* ENTRIES PROVIDED:

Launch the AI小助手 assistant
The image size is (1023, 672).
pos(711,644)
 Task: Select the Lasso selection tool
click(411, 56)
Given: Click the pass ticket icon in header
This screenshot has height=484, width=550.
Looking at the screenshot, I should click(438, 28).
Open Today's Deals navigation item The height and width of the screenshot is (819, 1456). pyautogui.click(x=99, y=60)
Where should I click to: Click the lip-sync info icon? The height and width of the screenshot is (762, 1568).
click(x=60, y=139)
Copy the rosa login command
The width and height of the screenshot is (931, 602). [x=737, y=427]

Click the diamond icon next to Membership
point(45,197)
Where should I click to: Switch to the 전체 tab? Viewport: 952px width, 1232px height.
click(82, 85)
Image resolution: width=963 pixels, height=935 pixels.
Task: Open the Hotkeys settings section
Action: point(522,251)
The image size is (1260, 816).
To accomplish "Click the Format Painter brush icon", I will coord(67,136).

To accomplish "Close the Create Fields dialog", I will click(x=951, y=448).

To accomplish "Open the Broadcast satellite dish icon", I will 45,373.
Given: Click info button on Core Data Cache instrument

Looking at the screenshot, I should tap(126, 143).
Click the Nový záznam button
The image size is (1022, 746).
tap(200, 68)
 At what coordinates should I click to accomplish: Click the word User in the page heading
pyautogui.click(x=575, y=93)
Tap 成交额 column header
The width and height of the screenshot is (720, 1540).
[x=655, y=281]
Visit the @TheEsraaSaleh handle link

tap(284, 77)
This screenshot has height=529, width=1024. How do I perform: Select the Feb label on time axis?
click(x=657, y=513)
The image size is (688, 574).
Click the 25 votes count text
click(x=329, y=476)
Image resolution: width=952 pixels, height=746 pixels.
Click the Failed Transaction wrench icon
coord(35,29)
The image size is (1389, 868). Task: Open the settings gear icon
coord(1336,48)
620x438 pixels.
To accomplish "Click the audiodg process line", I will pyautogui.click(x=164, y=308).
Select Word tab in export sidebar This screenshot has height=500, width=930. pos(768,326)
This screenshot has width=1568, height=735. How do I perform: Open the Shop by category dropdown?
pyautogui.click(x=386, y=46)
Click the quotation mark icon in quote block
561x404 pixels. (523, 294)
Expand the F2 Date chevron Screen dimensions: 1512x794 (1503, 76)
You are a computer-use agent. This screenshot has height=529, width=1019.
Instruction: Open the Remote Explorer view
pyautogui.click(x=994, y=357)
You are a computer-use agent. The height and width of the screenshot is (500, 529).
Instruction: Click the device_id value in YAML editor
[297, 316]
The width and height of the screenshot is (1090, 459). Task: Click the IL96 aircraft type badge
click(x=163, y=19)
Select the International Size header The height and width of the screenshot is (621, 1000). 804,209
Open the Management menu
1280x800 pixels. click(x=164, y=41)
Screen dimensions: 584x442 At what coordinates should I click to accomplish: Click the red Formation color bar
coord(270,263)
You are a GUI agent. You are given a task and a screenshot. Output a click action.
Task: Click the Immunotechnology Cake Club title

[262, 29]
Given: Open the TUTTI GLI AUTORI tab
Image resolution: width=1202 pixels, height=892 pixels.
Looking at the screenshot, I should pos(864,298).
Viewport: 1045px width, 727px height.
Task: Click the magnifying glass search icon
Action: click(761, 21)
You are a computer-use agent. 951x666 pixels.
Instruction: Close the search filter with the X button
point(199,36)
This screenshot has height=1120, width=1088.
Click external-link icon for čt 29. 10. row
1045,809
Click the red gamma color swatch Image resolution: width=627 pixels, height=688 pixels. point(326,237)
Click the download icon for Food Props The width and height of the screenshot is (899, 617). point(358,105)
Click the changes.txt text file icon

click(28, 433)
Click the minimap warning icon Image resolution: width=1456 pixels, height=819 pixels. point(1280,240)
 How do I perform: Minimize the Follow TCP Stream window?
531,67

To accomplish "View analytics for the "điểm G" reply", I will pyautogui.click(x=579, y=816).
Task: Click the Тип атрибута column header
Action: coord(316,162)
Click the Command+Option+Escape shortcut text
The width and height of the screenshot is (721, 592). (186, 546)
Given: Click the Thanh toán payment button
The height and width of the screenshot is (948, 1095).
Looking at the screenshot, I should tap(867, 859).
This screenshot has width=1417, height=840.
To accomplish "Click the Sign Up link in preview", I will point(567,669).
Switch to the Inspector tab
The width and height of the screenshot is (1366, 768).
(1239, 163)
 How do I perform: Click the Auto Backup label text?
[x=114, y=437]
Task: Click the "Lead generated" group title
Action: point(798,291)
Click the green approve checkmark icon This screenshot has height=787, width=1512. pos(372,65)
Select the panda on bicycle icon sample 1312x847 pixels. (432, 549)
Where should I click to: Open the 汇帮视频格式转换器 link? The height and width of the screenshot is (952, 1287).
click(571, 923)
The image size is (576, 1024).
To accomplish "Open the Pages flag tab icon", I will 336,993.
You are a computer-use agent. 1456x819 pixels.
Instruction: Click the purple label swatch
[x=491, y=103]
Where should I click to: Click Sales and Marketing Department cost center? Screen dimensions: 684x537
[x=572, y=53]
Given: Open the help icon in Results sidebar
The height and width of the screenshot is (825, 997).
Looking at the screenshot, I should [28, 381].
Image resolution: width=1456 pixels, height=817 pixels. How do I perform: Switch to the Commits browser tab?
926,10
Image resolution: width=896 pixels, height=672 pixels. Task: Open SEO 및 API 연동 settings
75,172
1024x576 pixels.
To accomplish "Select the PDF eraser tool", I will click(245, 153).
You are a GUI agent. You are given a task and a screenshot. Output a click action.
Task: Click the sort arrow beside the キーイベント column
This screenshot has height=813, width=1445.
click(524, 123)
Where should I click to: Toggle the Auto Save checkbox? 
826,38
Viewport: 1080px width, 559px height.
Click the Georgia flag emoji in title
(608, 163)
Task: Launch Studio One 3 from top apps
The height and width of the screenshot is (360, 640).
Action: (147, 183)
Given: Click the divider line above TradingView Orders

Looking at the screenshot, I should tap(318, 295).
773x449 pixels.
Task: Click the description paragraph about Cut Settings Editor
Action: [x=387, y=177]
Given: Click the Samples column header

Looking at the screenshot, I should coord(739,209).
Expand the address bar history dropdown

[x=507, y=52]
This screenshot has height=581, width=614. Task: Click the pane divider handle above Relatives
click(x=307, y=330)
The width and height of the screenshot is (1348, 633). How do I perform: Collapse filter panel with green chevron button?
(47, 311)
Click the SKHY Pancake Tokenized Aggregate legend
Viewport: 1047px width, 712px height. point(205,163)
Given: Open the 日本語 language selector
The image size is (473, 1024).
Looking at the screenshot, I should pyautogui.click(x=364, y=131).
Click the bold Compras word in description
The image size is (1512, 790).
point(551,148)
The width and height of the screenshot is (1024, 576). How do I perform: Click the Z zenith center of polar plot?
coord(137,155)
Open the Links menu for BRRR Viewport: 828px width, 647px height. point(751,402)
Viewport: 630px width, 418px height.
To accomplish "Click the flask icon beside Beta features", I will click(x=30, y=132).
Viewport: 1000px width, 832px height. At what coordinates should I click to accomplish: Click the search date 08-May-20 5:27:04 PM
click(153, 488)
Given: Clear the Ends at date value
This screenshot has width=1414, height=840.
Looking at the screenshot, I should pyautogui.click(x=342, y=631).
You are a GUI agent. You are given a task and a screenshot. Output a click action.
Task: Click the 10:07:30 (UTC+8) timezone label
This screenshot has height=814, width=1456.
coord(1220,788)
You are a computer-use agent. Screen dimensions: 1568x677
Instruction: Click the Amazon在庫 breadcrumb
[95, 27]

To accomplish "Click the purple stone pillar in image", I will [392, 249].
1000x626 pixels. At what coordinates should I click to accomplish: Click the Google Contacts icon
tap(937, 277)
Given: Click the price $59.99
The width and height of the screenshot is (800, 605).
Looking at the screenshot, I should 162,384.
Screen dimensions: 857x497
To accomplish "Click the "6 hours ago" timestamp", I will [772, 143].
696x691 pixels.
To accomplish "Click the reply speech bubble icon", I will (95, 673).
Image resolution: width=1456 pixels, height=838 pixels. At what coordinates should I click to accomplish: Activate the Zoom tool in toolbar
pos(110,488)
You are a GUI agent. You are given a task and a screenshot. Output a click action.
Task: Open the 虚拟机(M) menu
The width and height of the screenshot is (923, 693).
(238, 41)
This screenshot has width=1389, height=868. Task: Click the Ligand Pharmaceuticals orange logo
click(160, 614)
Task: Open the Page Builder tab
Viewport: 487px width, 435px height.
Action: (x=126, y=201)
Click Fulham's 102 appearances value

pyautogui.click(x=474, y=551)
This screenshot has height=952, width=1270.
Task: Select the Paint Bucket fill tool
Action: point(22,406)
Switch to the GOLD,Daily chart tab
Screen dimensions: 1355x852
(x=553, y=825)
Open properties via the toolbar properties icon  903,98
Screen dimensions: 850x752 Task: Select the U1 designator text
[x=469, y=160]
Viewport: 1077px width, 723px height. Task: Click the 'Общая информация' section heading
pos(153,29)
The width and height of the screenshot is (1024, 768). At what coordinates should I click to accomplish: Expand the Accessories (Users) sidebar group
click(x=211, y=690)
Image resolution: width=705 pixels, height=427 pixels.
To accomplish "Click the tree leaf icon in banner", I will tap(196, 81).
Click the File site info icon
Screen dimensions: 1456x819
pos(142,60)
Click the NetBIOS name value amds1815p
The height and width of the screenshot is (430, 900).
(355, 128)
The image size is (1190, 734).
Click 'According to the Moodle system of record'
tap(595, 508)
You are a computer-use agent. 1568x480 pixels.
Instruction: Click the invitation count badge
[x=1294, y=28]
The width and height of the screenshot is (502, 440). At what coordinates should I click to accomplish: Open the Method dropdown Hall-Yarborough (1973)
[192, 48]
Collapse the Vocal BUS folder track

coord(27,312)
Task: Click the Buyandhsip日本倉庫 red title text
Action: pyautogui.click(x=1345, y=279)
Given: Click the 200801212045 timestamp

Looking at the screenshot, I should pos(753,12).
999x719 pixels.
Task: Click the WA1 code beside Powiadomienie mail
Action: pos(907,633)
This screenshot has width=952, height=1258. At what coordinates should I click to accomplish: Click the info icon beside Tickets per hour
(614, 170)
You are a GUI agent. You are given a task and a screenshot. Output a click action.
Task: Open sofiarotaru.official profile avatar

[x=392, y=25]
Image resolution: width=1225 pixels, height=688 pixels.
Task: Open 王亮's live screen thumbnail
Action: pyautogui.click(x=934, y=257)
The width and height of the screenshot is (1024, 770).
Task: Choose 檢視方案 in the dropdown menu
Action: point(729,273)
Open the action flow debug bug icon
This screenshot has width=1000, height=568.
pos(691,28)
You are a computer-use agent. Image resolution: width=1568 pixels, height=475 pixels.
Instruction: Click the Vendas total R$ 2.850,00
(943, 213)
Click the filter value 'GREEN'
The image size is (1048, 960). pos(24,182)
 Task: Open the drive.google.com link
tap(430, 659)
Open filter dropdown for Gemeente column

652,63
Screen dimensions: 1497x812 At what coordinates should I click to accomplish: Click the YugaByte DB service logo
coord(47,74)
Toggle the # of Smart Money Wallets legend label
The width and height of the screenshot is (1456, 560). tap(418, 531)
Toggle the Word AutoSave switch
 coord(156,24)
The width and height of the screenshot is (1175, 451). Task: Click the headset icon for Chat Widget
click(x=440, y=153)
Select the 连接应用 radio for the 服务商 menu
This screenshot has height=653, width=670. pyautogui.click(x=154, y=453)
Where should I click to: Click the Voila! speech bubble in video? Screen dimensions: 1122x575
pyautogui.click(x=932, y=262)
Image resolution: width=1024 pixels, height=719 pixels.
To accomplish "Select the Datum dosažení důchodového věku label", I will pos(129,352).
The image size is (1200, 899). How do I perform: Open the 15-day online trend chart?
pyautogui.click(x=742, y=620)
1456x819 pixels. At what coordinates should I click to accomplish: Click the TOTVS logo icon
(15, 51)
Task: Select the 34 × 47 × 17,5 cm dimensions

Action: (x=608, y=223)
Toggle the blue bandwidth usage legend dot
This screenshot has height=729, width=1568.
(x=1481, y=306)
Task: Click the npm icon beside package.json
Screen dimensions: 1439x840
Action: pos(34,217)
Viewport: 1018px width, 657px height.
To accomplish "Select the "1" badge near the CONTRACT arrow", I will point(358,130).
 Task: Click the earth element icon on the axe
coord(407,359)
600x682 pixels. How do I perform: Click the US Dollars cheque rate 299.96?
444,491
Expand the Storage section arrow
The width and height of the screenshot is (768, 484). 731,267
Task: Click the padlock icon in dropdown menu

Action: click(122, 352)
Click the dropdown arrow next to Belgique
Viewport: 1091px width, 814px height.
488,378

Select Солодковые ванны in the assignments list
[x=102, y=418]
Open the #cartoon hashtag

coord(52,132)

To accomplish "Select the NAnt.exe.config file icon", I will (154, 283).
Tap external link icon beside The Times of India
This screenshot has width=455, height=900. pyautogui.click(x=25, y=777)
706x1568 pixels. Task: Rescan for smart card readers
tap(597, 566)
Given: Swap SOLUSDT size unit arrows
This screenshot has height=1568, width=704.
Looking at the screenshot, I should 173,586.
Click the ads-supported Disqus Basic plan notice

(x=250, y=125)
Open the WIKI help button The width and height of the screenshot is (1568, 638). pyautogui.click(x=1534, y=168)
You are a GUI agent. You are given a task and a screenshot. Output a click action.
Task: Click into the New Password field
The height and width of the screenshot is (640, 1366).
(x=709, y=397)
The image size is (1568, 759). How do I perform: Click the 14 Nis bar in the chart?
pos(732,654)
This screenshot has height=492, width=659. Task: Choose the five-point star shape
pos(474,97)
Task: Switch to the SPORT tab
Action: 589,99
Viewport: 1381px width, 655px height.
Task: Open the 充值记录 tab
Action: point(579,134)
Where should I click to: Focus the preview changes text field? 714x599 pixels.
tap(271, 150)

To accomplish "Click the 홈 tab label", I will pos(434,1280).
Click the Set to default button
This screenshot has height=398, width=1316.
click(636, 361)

* PROBLEM STATEMENT:
Convert everything from the line containing "Given: Click the Samples column header" down to the line containing "click(x=307, y=330)" into a JSON list of strings, one string per line, leaving out blank lines.

* RESULT OF THIS TASK:
[
  "Given: Click the Samples column header",
  "Looking at the screenshot, I should coord(739,209).",
  "Expand the address bar history dropdown",
  "[x=507, y=52]",
  "This screenshot has height=581, width=614. Task: Click the pane divider handle above Relatives",
  "click(x=307, y=330)"
]